> **Set exercise 1**
Output the Equal Pay Act passage word for word, between "What was the Case?" and "plus $600 for degrees.", inclusive.
> **Set exercise 2**
Continue the account of the Ninth Circuit's equal pay ruling from the point where it stops.

On April 9, a majority of the Ninth Circuit Court of Appeals ruled that an employer cannot rely on newly-hired employees’ salary histories to justify paying men more than women for the same work. Although the federal Equal Pay Act of 1963 allows disparities based on factors “other than sex,” the court found that salary histories are sufficiently tainted with sex discrimination to bar such reliance. Since it’s taken over 50 years for an appeals court to reach this conclusion, it’s worth exploring the court’s reasoning.
How Does the Equal Pay Act Prevent Wage Discrimination?
The Equal Pay Act was adopted in 1963 as an amendment to the Fair Labor Standards Act of 1938 (FLSA). FLSA is generally known as the source of national minimum wage and overtime requirements, but it also includes prohibitions against “oppressive child labor” (inserted in 1949) and discrimination “on the basis of sex” (since 1963). FLSA, including its Equal Pay Act provision, is administered by the Department of Labor’s (DOL’s) Wage and Hour Division – which means that this particular prohibition against workplace sex discrimination is not one of the civil right-based laws administered by the Equal Employment Opportunity Commission (EEOC). (I summarized EEOC’s sex discrimination activities under Title VII here).
The Equal Pay Act provides the following prohibition, with several conditional exemptions:
No employer [subject to the Act] shall discriminate, within any establishment in which such employees are employed, between employees on the basis of sex by paying wages to employees in such establishment at a rate less than the rate at which he pays wages to employees of the opposite sex in such establishment for equal work on jobs the performance of which requires equal skill, effort, and responsibility, and which are performed under similar working conditions, except where such payment is made pursuant to:
|i)||a seniority system.|
|ii)||a merit system.|
|iii)||a system which measures earnings by quantity or quality of production.|
|iv)||a differential based on any other factor other than sex….|
The new Ninth Circuit decision analyses a claim under item (iv) in this list.
What was the Case?
Aileen Rizo was hired as a math consultant by the Office of Education in Fresno County, California. Her most recent job had been as a public school math teacher in Arizona, making $50,630 (for 206 working days per year) plus an additional $1,200 based on her two masters’ degrees. She hired into Fresno’s salary schedule, which provided 10 steps within each of 10 levels for her career track. By formal policy, Fresno assigned pay slots based only on prior salary, paying 5% above what the new employee had been making. That slotted Rizo in Step 1 of Level 1, making $62,133 plus $600 for degrees.
She later learned that male peers had been hired on higher salary steps. She filed an administrative complaint of pay inequity, which Fresno denied. She then sued Fresno and its Superintendent Jim Yovino, claiming sex discrimination under the Equal Pay Act (and also Title VII and comparable California laws). Yovino sought summary judgment, claiming that Fresno’s standard was based purely on past salary, not on sex, and therefore qualified under the exception item (iv) above. The district court denied summary judgment. Fresno and Yovino appealed, and a 3-judge panel of the Ninth Circuit reversed that decision based on prior precedent that had allowed prior salary along with other factors including “ability, education, [and] experience.” Rizo successfully sought an en banc review by all the judges in the Ninth Circuit, which resulted in the latest decision.
What Was the Decision?

> **Source material**
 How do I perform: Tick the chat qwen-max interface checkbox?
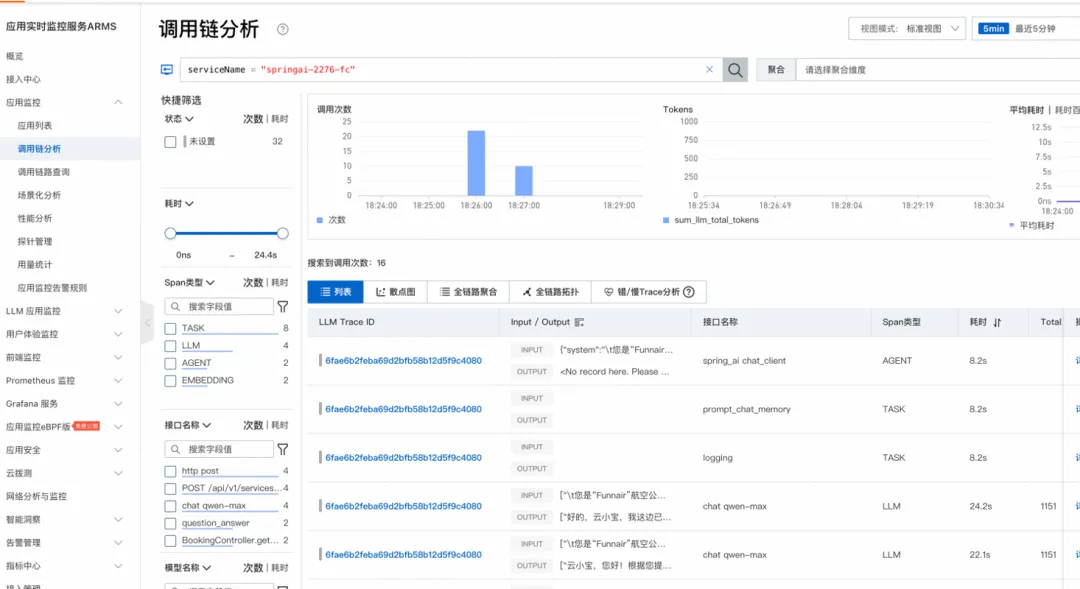pos(170,506)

> **Response 1**
What was the Case?
Aileen Rizo was hired as a math consultant by the Office of Education in Fresno County, California. Her most recent job had been as a public school math teacher in Arizona, making $50,630 (for 206 working days per year) plus an additional $1,200 based on her two masters’ degrees. She hired into Fresno’s salary schedule, which provided 10 steps within each of 10 levels for her career track. By formal policy, Fresno assigned pay slots based only on prior salary, paying 5% above what the new employee had been making. That slotted Rizo in Step 1 of Level 1, making $62,133 plus $600 for degrees.

> **Response 2**
On review, the Circuit court interpreted the Equal Pay Act and more than five decades of legislative revisions and judicial interpretations. The court found that the Act “creates a type of strict liability for employers who pay men and women different wages for the same work: once a plaintiff demonstrates a wage disparity, she is not required to prove discriminatory intent.” The court therefore rejected the employer’s attempt to argue that possible disparate impacts were immaterial unless the employee could prove an intent to discriminate. Instead, the court “conclude[d], unhesitatingly, that ‘any other factor other than sex’ is limited to legitimate, job-related factors such as a prospective employee’s experience, educational background, ability, or prior job performance.” The Court also found general support for its conclusion in decisions from other circuit courts that focused on “job related” factors (although not as explicitly as this decision now does).
Accordingly, the court denied the employer’s motion for summary judgment – as a matter of law (not case-specific facts), “that prior salary alone or in combination with other factors cannot justify a wage differential.” All 11 judges signed the decision, but 5 of the 11 wrote in concurrences that they thought the majority went too far in holding that salary history could never justify salary differentials.
This decision at the very least places a cloud over employer policies that base new employees’ salaries on their salary histories. Procedurally, this case is now remanded to the district court, where the parties may proceed to trial or settle – or the employers could seek review with the U.S. Supreme Court.
In the broader world of employment law, the 6-to-5 split on whether salary histories can ever be used leaves open to debate whether other courts will agree that salary histories are unacceptable under the Equal Pay Act, or whether employers can design multi-factor policies that do consider personal histories. The concurring opinions note that other circuit courts have already allowed employers to include past salary as one of multiple factors.
Does the organization have a formal policy against sex discrimination, including wage differentials?
Does the organization have a formal salary-setting policy that includes consideration of individual salary histories, and which provides for higher salaries for individuals with higher previous salaries?
If so, how is that consideration incorporated in the organization’s total salary-setting policy?
Where Can I Go For More Information?
Rizo v. Yovino, Inc. decision (4/9/18)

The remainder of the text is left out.